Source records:
--------

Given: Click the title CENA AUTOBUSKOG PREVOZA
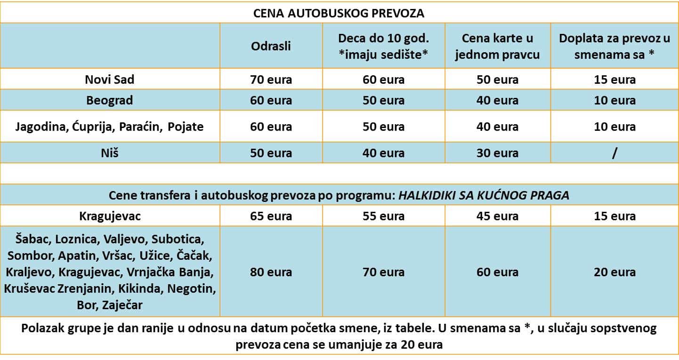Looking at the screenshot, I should tap(339, 13).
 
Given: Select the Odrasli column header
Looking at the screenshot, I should tap(271, 46).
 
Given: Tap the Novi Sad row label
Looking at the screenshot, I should tap(110, 80).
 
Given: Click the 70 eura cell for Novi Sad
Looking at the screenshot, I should tap(271, 80).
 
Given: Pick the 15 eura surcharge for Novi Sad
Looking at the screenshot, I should tap(614, 80).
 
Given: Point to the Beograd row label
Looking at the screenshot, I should tap(110, 100).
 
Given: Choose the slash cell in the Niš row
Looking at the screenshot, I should tap(614, 153).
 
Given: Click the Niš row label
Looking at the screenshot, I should tap(110, 153).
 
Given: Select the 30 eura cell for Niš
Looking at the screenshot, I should tap(497, 153).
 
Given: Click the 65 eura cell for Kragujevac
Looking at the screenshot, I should tap(271, 216).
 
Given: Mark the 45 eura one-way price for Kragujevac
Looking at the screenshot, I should tap(497, 216).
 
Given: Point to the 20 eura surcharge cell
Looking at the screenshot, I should tap(614, 272).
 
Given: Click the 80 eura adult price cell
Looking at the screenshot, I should tap(271, 272).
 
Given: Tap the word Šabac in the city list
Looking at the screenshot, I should tap(29, 239).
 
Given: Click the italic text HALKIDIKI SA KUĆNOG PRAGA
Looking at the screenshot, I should tap(484, 195).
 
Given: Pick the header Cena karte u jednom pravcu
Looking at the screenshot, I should tap(497, 46).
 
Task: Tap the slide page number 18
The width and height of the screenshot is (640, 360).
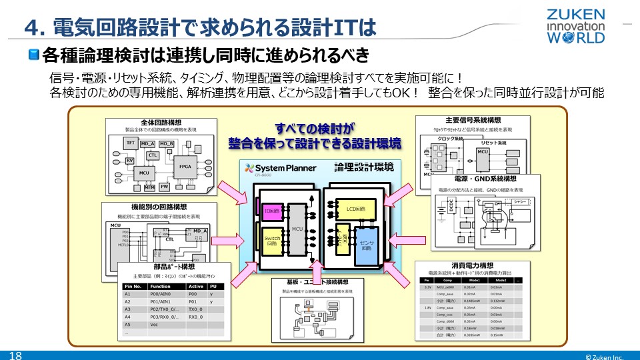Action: pos(15,355)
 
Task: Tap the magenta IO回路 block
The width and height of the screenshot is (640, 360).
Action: pos(272,211)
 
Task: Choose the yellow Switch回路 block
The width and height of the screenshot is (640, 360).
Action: pos(272,241)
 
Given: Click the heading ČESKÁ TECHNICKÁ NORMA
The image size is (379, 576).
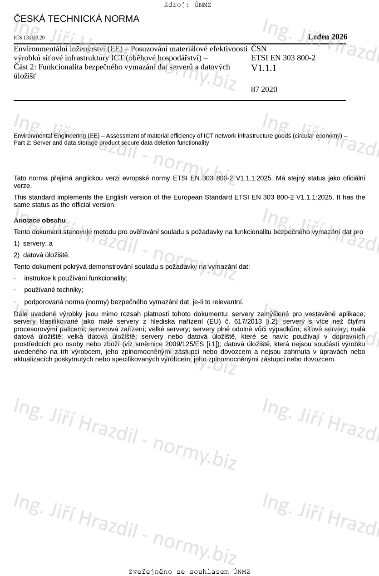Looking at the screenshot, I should click(x=77, y=19).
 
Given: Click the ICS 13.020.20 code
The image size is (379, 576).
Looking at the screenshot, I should click(x=30, y=38).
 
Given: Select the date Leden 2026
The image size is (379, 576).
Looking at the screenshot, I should click(x=327, y=37).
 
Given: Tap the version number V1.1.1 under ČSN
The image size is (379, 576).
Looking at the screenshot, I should click(x=264, y=69).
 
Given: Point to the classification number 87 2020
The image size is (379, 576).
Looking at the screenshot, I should click(x=264, y=89).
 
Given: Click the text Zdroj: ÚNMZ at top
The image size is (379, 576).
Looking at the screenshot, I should click(x=187, y=5).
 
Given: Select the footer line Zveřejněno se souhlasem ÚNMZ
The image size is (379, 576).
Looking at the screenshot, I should click(x=189, y=571).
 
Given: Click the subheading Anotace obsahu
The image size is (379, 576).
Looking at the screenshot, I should click(x=40, y=221).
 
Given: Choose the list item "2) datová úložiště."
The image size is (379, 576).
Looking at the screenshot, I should click(x=42, y=255).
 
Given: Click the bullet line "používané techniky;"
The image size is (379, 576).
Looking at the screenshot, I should click(x=54, y=290).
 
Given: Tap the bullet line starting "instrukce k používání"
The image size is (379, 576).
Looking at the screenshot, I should click(x=76, y=278).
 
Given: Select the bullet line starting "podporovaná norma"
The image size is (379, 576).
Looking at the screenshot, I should click(x=133, y=302).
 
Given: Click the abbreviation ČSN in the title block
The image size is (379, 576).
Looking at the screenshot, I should click(x=259, y=48).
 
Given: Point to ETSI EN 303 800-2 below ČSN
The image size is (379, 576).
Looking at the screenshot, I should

--------

Format the lines above as a JSON list of strings with one string per line, leaving out blank lines and any pictures.

_Final result_.
[
  "Given: Click the title CENA AUTOBUSKOG PREVOZA",
  "Looking at the screenshot, I should tap(339, 13).",
  "Given: Select the Odrasli column header",
  "Looking at the screenshot, I should tap(271, 46).",
  "Given: Tap the Novi Sad row label",
  "Looking at the screenshot, I should tap(110, 80).",
  "Given: Click the 70 eura cell for Novi Sad",
  "Looking at the screenshot, I should tap(271, 80).",
  "Given: Pick the 15 eura surcharge for Novi Sad",
  "Looking at the screenshot, I should tap(614, 80).",
  "Given: Point to the Beograd row label",
  "Looking at the screenshot, I should tap(110, 100).",
  "Given: Choose the slash cell in the Niš row",
  "Looking at the screenshot, I should tap(614, 153).",
  "Given: Click the Niš row label",
  "Looking at the screenshot, I should tap(110, 153).",
  "Given: Select the 30 eura cell for Niš",
  "Looking at the screenshot, I should tap(497, 153).",
  "Given: Click the 65 eura cell for Kragujevac",
  "Looking at the screenshot, I should tap(271, 216).",
  "Given: Mark the 45 eura one-way price for Kragujevac",
  "Looking at the screenshot, I should tap(497, 216).",
  "Given: Point to the 20 eura surcharge cell",
  "Looking at the screenshot, I should tap(614, 272).",
  "Given: Click the 80 eura adult price cell",
  "Looking at the screenshot, I should tap(271, 272).",
  "Given: Tap the word Šabac in the city list",
  "Looking at the screenshot, I should tap(29, 239).",
  "Given: Click the italic text HALKIDIKI SA KUĆNOG PRAGA",
  "Looking at the screenshot, I should tap(484, 195).",
  "Given: Pick the header Cena karte u jednom pravcu",
  "Looking at the screenshot, I should tap(497, 46).",
  "Task: Tap the slide page number 18",
  "The width and height of the screenshot is (640, 360).",
  "Action: pos(15,355)",
  "Task: Tap the magenta IO回路 block",
  "The width and height of the screenshot is (640, 360).",
  "Action: pos(272,211)",
  "Task: Choose the yellow Switch回路 block",
  "The width and height of the screenshot is (640, 360).",
  "Action: pos(272,241)",
  "Given: Click the heading ČESKÁ TECHNICKÁ NORMA",
  "The image size is (379, 576).",
  "Looking at the screenshot, I should click(x=77, y=19).",
  "Given: Click the ICS 13.020.20 code",
  "The image size is (379, 576).",
  "Looking at the screenshot, I should click(x=30, y=38).",
  "Given: Select the date Leden 2026",
  "The image size is (379, 576).",
  "Looking at the screenshot, I should click(x=327, y=37).",
  "Given: Tap the version number V1.1.1 under ČSN",
  "The image size is (379, 576).",
  "Looking at the screenshot, I should click(x=264, y=69).",
  "Given: Point to the classification number 87 2020",
  "The image size is (379, 576).",
  "Looking at the screenshot, I should click(x=264, y=89).",
  "Given: Click the text Zdroj: ÚNMZ at top",
  "The image size is (379, 576).",
  "Looking at the screenshot, I should click(x=187, y=5).",
  "Given: Select the footer line Zveřejněno se souhlasem ÚNMZ",
  "The image size is (379, 576).",
  "Looking at the screenshot, I should click(x=189, y=571).",
  "Given: Click the subheading Anotace obsahu",
  "The image size is (379, 576).",
  "Looking at the screenshot, I should click(x=40, y=221).",
  "Given: Choose the list item \"2) datová úložiště.\"",
  "The image size is (379, 576).",
  "Looking at the screenshot, I should click(x=42, y=255).",
  "Given: Click the bullet line \"používané techniky;\"",
  "The image size is (379, 576).",
  "Looking at the screenshot, I should click(x=54, y=290).",
  "Given: Tap the bullet line starting \"instrukce k používání\"",
  "The image size is (379, 576).",
  "Looking at the screenshot, I should click(x=76, y=278).",
  "Given: Select the bullet line starting \"podporovaná norma\"",
  "The image size is (379, 576).",
  "Looking at the screenshot, I should click(x=133, y=302).",
  "Given: Click the abbreviation ČSN in the title block",
  "The image size is (379, 576).",
  "Looking at the screenshot, I should click(x=259, y=48).",
  "Given: Point to ETSI EN 303 800-2 below ČSN",
  "The image size is (379, 576).",
  "Looking at the screenshot, I should"
]